[Dataset records]

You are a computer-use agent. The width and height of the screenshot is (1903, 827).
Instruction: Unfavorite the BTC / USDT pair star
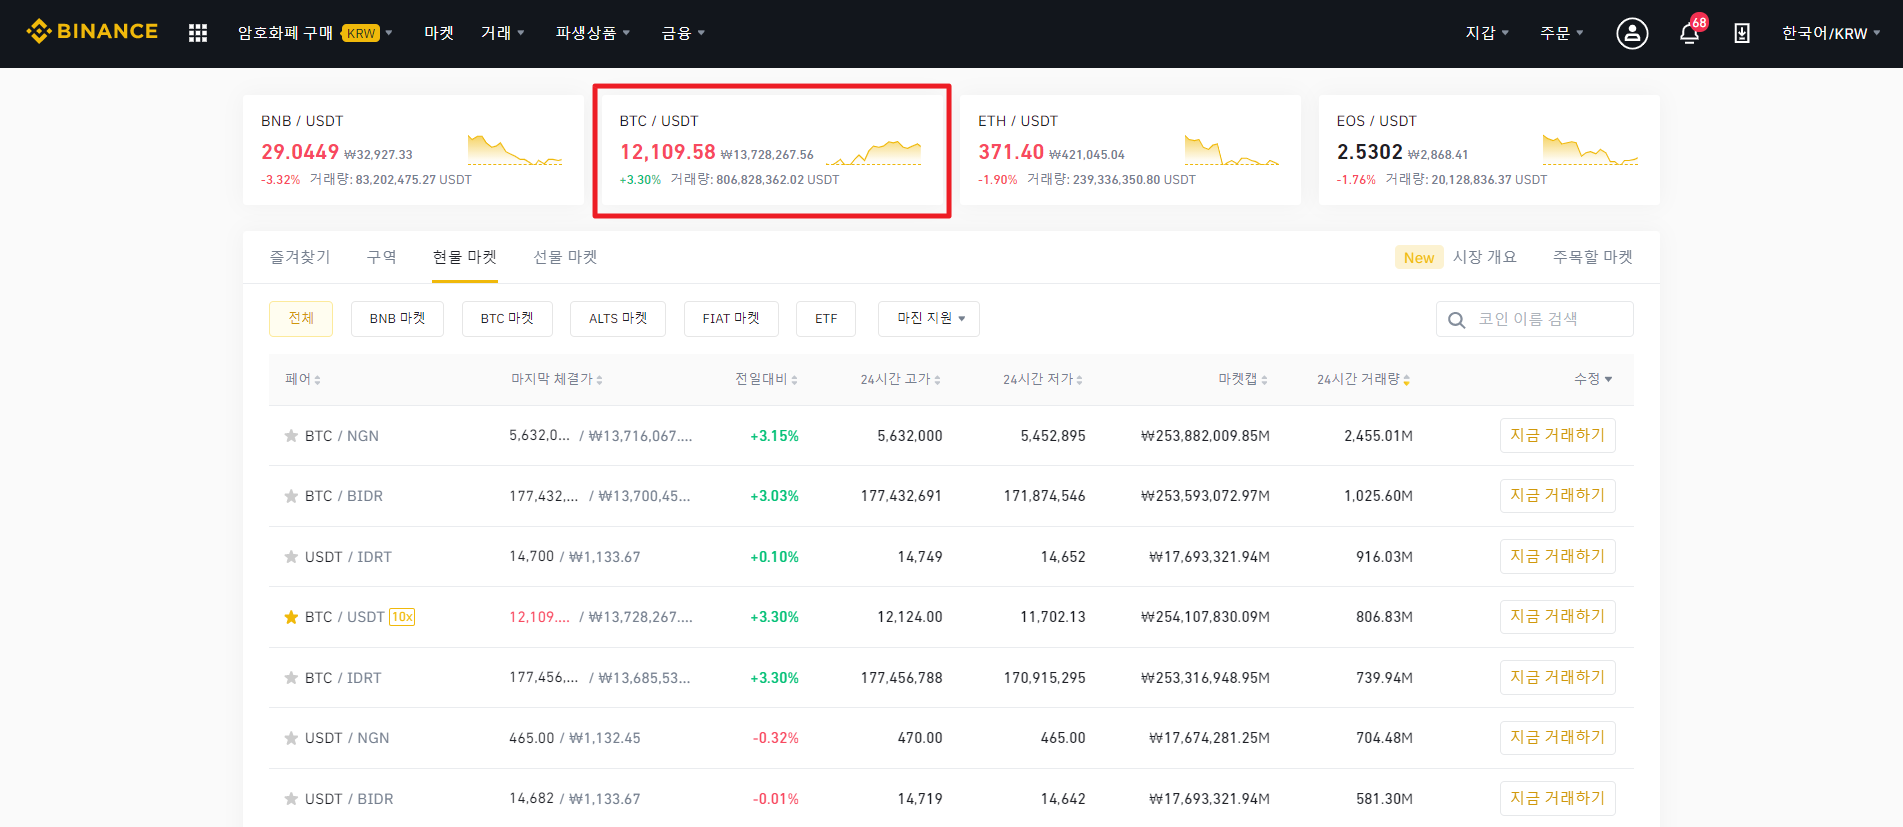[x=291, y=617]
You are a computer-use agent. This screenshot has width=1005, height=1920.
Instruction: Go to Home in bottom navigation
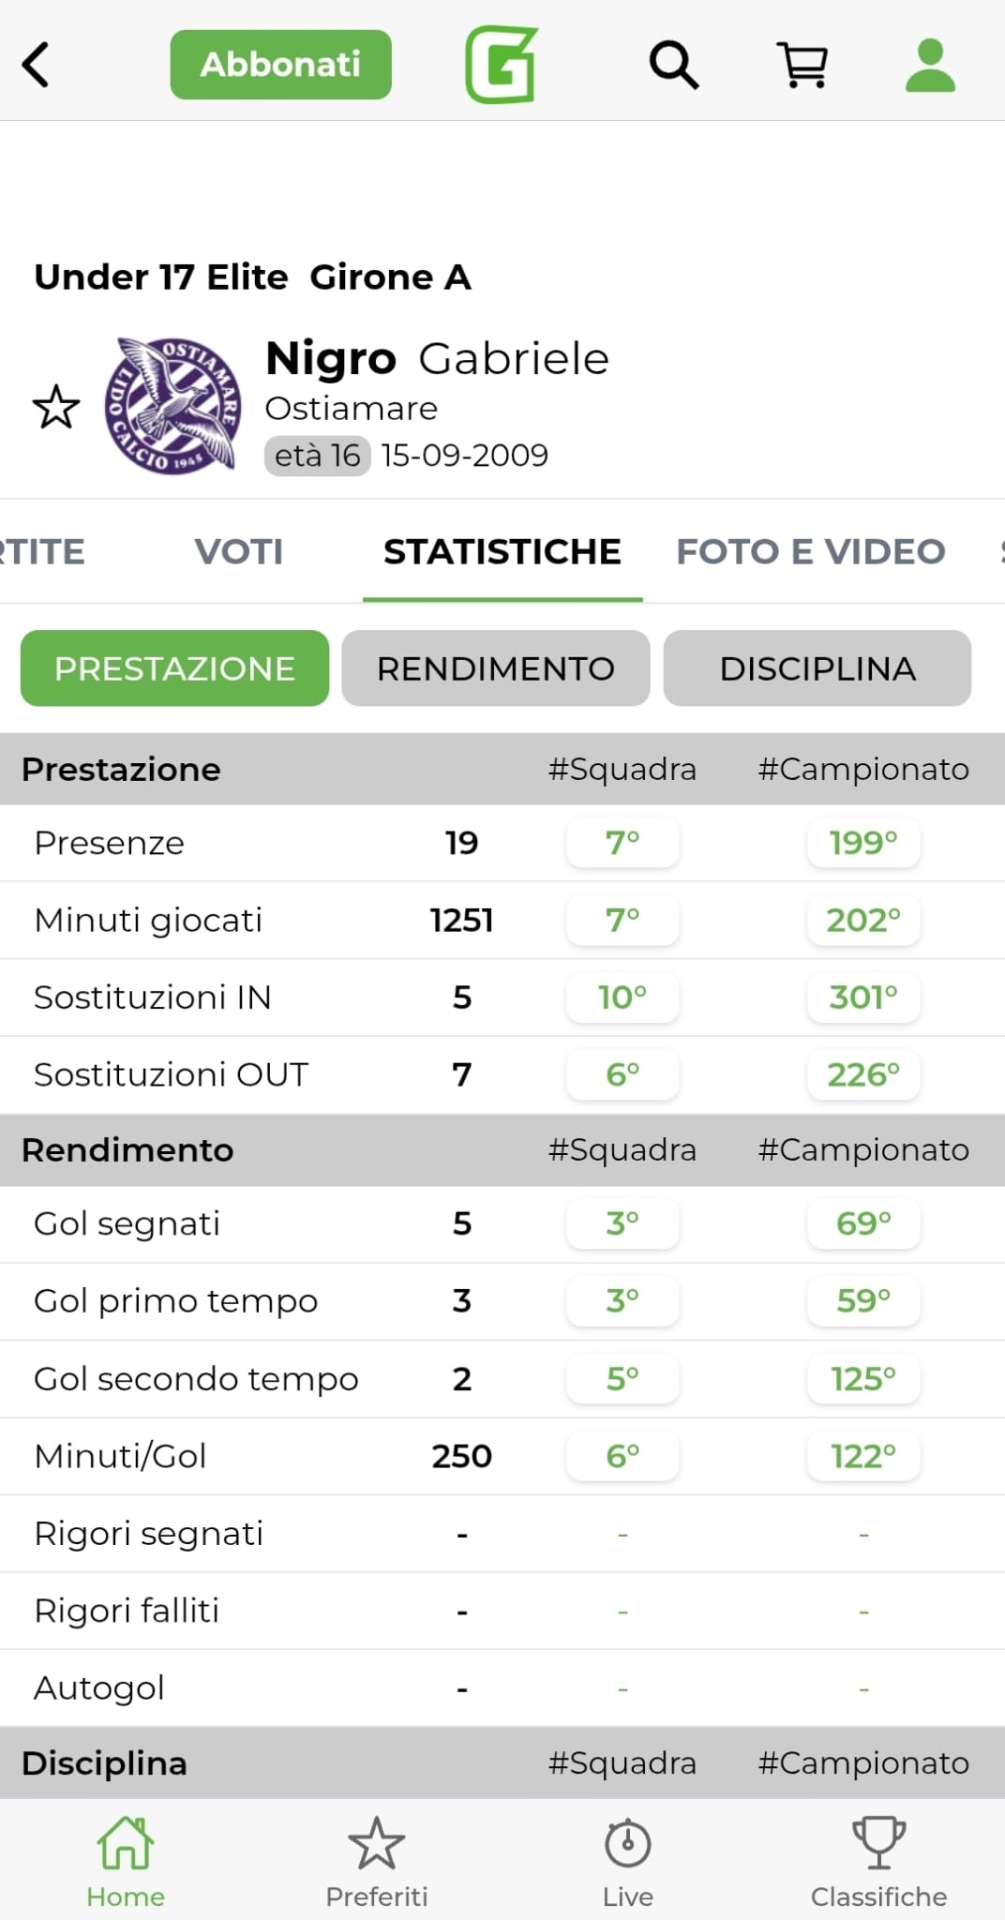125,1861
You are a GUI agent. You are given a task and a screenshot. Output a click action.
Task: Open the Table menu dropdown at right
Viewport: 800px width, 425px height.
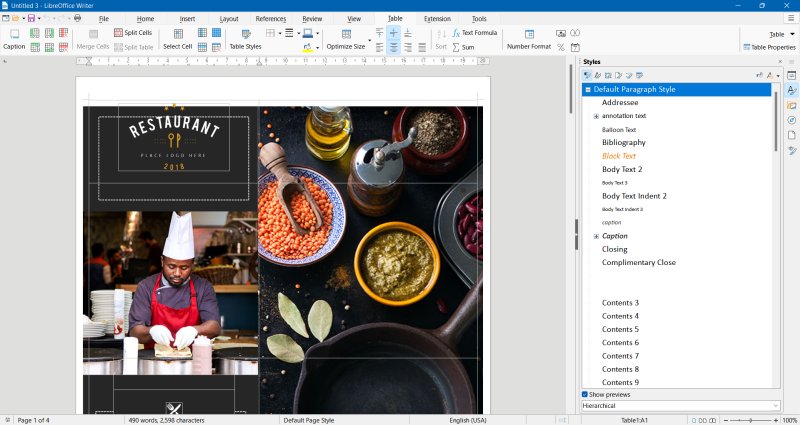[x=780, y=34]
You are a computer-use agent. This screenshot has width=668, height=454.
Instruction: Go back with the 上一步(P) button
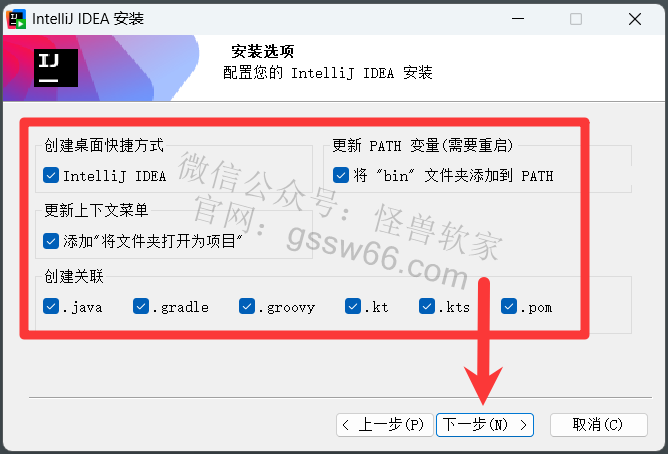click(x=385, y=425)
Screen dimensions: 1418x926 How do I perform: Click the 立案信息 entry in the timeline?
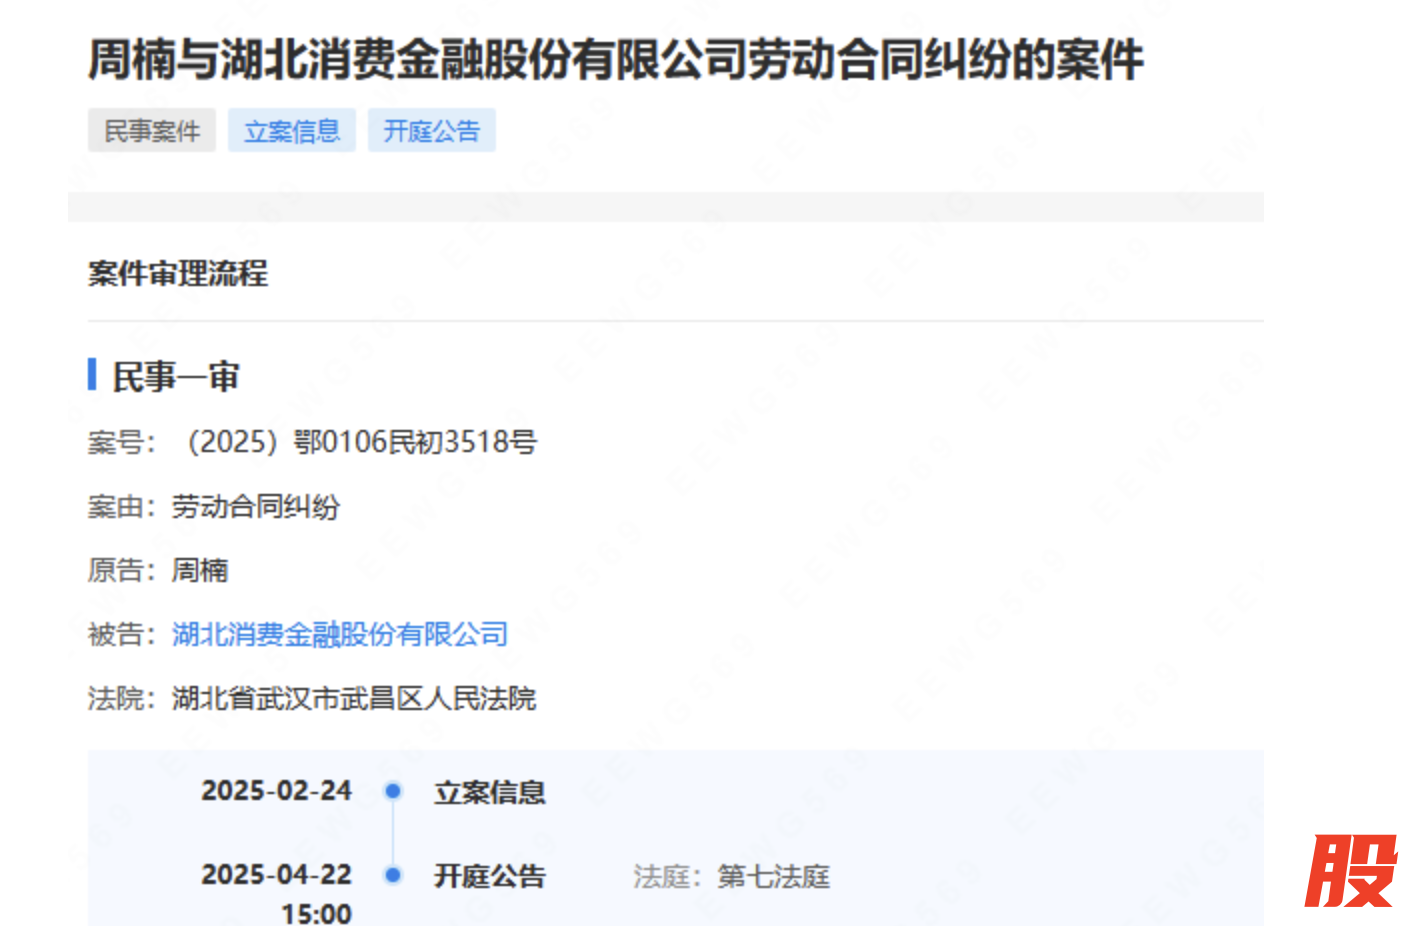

WORK TASK - Return exactly, and only, the lines that run from the line containing "has width=668, height=454." to the last line of the entries above, both ends included, with pictures left out.

ANSWER TO THE EXERCISE -
You are a computer-use agent. This screenshot has width=668, height=454.
Instruction: Go back with the 上一步(P) button
click(x=385, y=425)
Screen dimensions: 1418x926 How do I perform: Click the 立案信息 entry in the timeline?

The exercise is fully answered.